Stored data
/---
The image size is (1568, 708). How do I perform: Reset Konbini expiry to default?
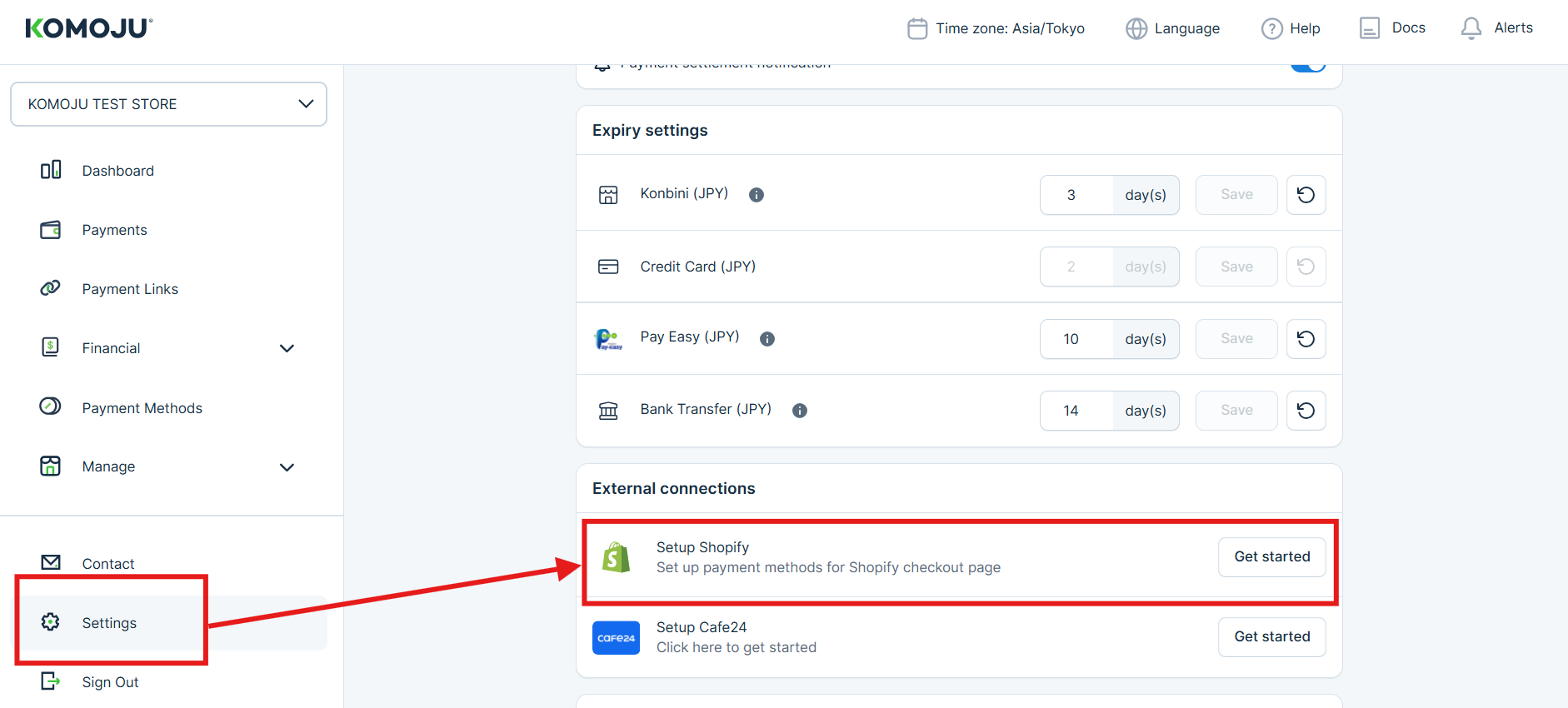[1306, 195]
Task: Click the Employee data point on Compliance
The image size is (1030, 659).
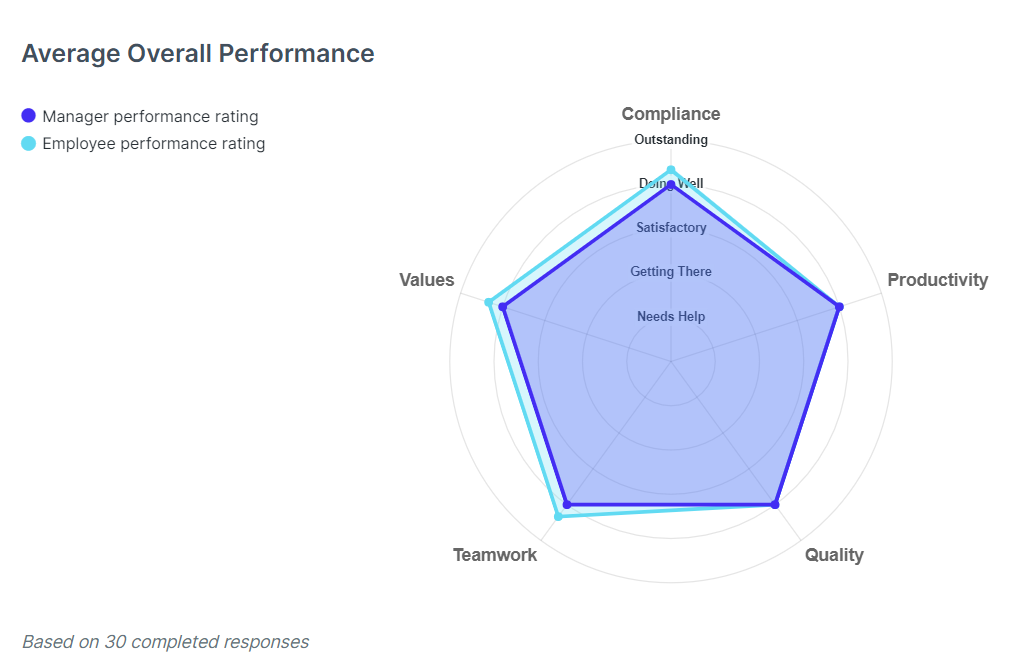Action: pos(671,170)
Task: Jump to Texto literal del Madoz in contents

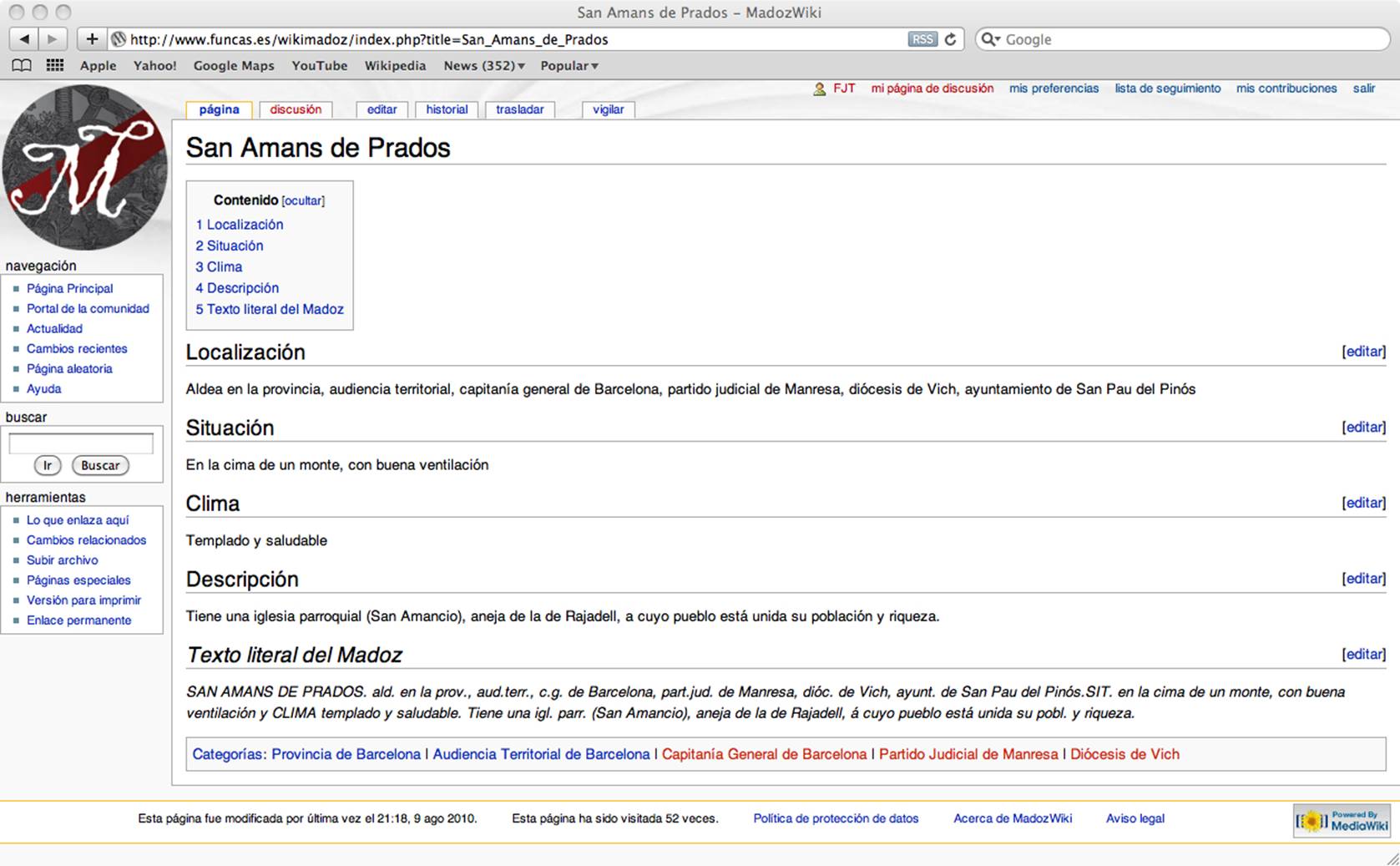Action: tap(270, 309)
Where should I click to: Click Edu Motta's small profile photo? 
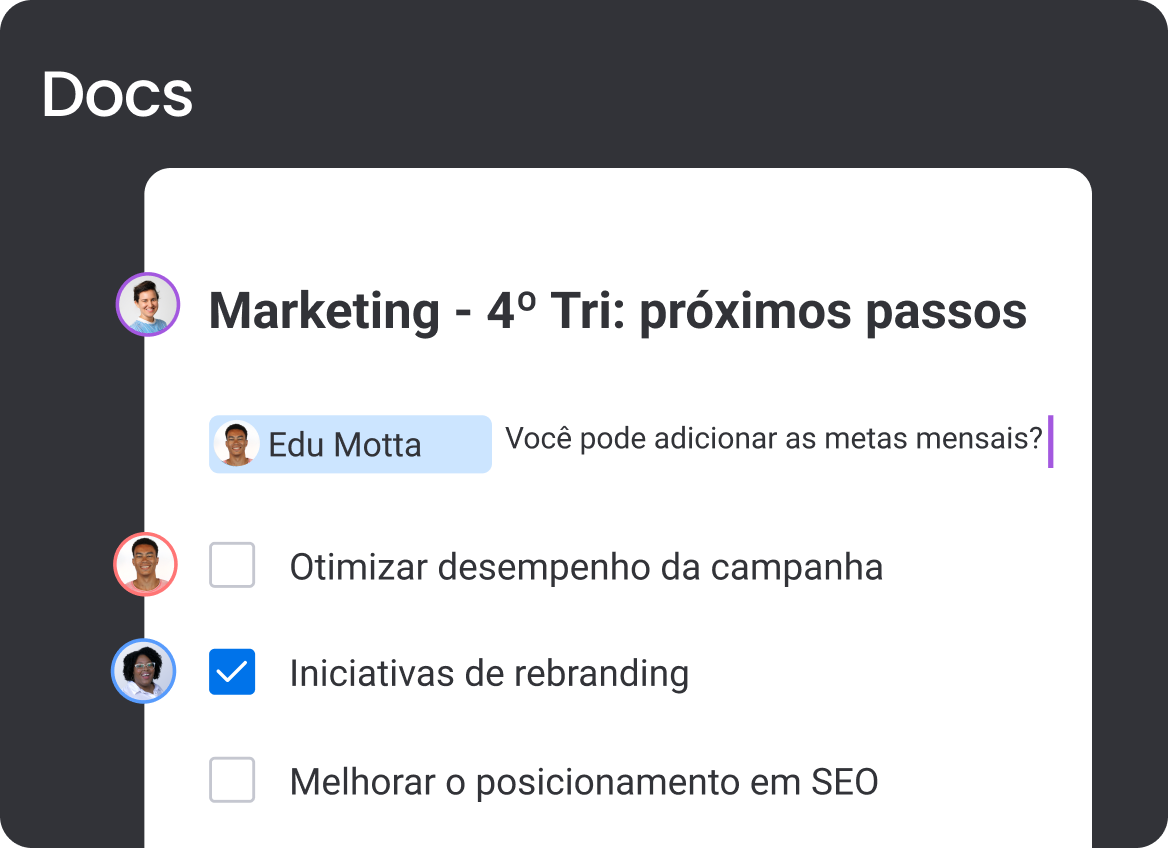[236, 443]
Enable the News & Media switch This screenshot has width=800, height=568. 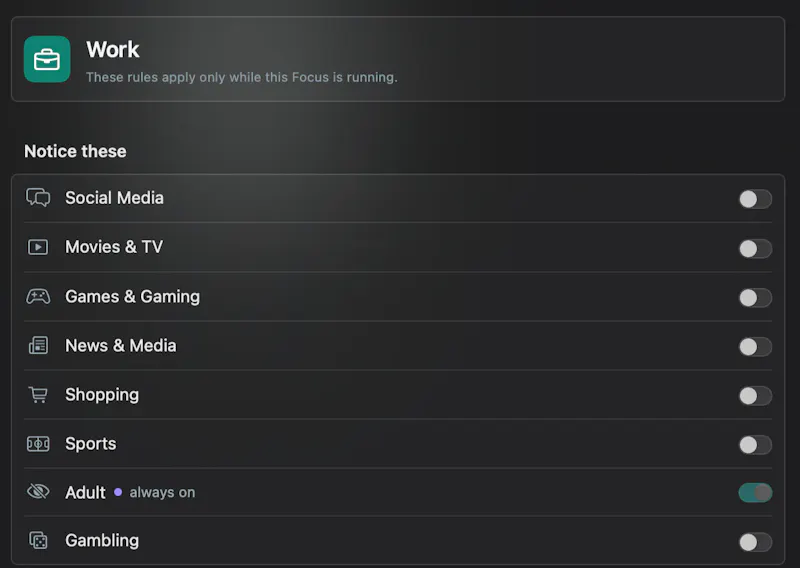755,347
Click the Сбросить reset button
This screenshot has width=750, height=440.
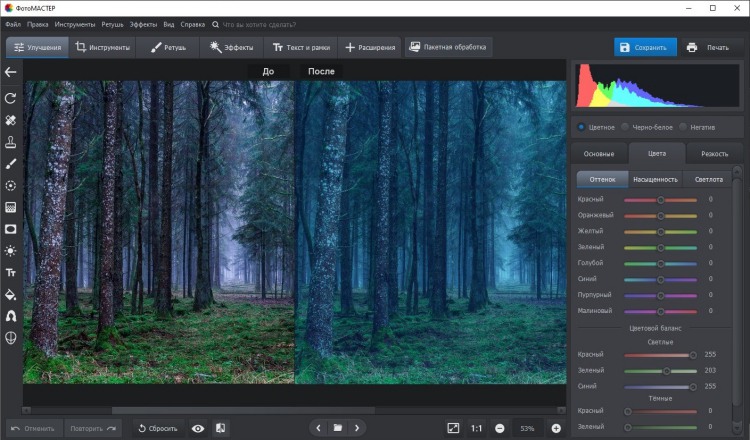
\---
From the line containing "Click the Сбросить reset button" to the final line of the entries, both included, transcribe every line exactly, omit the pictures, and add nothing more.

Written reply —
Click the Сбросить reset button
This screenshot has width=750, height=440.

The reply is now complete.